Csk is a cellular protein tyrosine kinase (PTK) that has been shown to specifically regulate the activity of Src kinase family members by phosphorylation of a carboxy-terminal tyrosine residue. The molecular mechanisms controlling Csk regulation and its substrate specificity have not been elucidated. Here we report a novel type of overlay kinase assay that allows to probe for Csk-mediated phosphorylation of cellular substrates separated by polyacrylamide gel electrophoresis and transferred to nitrocellulose filters. Most of the cell lines analyzed with this method revealed only a few potential Csk substrates. However, an increased number of Csk substrates was detected in NIH3T3 cells expressing a constitutively activated form of the Src kinase Lck or in PC12 and NIH3T3 cells that had been treated with pervanadate. These cells all display an increased level of cellular protein tyrosine phosphorylation which led to the conclusion that Csk preferentially phosphorylates tyrosine-phosphorylated proteins. To verify this hypothesis we analyzed Csk-mediated phosphorylation of recombinant Lck, a known Csk substrate.
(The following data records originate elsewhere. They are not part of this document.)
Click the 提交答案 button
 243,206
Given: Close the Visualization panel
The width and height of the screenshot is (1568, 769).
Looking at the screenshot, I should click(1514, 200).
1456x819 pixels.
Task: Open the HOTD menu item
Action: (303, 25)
Results demonstrated that autophosphorylation of Lck (at Tyr394) facilitates Csk-mediated phosphorylation of Lck at its regulatory site (Tyr505). Subsequent peptide binding studies revealed that Csk can bind to a peptide corresponding to the Lck-autophosphorylation site only when it is phosphorylated. These findings suggest that autophosphorylation of Lck at Tyr394 triggers an interaction with Csk and thereby facilitates subsequent phosphorylation and inactivation of Lck. The phosphorylation of other cellular Csk substrates may be regulated by a similar mechanism.